School’s almost done for me and that means the heavy assigned reading is lightening up – I am so excited about this, it’s not even funny. When you consider it’s been TWO YEARS with no focus on my own reading, I’m going to definitely be soaking it up here in the next few months! It’s also why I’m doing a March review mid-month…because I now have to get back to school reading and I know my fun reading is going to stop for a couple more weeks. So here’s this month’s roundup of SAS (Short Attention Span) book reviews:
My Bright Abyss: Meditation of a Modern Believer by Christian Wiman. Wiman is a poet who wrote this book while going through cancer. I’ll be honest, poetry is not my strong suit, although I am not totally anti-poems, as some are. I like the traditional “Batter my heart, three-personed God” John Donne type poems that are heavy with symbolism and also heavy with being led through them by wonderful professors like Dr deRosset – we all loved her and she is the only one that could have possibly ever have taught me anything about poetry. (fun fact: Rosie worked with my mom and my father-in-law when they all worked in radio together!)

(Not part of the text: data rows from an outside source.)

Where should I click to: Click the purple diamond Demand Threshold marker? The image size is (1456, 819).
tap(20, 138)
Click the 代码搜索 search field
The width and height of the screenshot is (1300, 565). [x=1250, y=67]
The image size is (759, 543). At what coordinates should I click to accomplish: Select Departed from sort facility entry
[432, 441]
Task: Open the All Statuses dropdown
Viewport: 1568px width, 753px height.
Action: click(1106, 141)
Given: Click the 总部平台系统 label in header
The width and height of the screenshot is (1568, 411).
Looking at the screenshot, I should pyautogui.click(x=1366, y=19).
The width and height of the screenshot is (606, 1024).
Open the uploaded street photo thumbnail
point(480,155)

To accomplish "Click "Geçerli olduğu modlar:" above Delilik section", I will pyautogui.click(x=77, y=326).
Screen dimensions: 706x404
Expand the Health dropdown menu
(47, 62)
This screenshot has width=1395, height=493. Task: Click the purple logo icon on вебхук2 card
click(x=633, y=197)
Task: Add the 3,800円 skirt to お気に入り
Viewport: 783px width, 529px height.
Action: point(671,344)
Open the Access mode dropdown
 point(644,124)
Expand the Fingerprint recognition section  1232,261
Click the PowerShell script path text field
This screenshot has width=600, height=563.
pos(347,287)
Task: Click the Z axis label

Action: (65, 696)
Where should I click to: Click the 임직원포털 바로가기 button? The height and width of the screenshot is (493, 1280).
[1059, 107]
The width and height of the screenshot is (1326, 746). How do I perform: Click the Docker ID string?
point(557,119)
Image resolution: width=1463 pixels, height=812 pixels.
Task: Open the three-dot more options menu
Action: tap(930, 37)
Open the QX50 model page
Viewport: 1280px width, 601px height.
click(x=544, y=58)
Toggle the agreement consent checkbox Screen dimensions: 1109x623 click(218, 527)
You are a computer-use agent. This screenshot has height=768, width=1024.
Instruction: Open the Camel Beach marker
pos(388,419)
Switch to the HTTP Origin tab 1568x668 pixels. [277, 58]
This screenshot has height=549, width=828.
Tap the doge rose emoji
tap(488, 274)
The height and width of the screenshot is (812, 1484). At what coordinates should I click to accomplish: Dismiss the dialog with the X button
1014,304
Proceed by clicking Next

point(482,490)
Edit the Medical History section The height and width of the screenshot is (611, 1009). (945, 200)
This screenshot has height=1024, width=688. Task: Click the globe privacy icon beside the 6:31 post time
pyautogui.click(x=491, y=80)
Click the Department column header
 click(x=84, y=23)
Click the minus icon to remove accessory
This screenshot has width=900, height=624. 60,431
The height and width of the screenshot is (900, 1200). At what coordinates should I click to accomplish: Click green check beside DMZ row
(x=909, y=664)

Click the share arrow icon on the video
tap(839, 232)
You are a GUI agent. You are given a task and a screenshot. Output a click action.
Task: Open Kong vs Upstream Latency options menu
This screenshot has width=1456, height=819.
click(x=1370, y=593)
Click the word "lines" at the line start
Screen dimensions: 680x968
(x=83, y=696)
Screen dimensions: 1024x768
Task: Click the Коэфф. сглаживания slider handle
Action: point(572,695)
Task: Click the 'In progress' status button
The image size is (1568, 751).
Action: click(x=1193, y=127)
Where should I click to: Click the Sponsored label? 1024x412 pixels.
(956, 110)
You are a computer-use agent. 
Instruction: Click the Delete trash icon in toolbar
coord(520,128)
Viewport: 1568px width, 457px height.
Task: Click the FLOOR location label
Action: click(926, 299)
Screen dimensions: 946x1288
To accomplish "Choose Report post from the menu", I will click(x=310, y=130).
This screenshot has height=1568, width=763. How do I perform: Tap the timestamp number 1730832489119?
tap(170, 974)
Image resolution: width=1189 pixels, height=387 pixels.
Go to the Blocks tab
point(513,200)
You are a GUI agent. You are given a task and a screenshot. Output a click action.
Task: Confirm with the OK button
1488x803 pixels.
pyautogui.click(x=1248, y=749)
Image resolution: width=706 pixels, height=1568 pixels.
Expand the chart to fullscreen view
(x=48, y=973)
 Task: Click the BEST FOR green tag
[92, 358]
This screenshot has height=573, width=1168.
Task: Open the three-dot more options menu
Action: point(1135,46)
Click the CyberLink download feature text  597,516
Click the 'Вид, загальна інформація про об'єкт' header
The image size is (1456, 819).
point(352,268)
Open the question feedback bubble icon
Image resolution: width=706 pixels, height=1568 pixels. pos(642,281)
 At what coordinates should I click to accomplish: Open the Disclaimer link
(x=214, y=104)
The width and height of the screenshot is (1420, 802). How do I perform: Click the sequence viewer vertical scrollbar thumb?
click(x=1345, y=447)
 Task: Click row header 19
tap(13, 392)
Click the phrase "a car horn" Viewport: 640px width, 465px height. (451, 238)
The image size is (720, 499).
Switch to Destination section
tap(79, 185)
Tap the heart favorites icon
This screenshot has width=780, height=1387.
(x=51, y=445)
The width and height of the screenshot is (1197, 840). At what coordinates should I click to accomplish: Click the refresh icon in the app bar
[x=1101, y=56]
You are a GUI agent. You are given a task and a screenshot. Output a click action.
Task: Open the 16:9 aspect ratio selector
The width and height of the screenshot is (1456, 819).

But back to Wiman. I read this book based on a recommendation from a well-respected professor at my school, otherwise I’m not sure I would have ever heard of it. As I mentioned, Wiman is writing this book while going through treatment for cancer. He includes some poetry, but mainly it’s like reading his thoughts on God. And, I have to be honest, most of the time I was lost in the symbolic landscape. It’s like coming upon a poetic sunset and just squinting your eyes and tilting your head – IS this beautiful?? I don’t EVEN KNOW ANYMORE. Tell me, Christian Wiman! I do feel we would have some jolly good arguments on theology (God is NOT a wishy-washy whatever you want to think about Him figure), but we would also agree on many things (I AM a wishy-washy, some good days, some bad days kinda person). Worth the read – but it was slow reading for me personally (That is not a negative statement – it just means I had to think it through). Rating: 7 Topic: Spirituality, Finding Your Faith, Cancer
Joy: Poet, Seeker, and the Woman Who Captivated C.S. Lewis by Abigail Santamaria
So. C.S. Lewis. I have read the majority of his books, but have never read a lot about the actual person ipso facto: I am not a Lewis scholar and I knew very little about his life. This book is the biography of his wife, Joy Davidman Gresham. Using material found in a box of documents (letters, etc), Santamaria traces Joy’s life all the way through her early years with a domineering dad and “everything-has-to-be-perfect” mother. A very intelligent woman, Joy made a name for herself in the poetry world of 1930’s-1940’s America. Much attention in this book is given to her personality – she was abrasive, harsh and not physically attractive. She was active in the Communist Party and that’s how she met her first husband, Bill Gresham. He’s a writer (I was impressed that his name is mentioned alongside writers such as Dashiell Hammett and Robert Benchley), but also an alcoholic and womanizer. Their marriage begins deteriorating and Joy leaves her two children with Bill and her beautiful cousin (who has now moved into the Gresham household) to go to England, ostensibly to do research for a book, but Santamaria points out, Joy states in a note she wrote that she is going “to bed C.S. Lewis.”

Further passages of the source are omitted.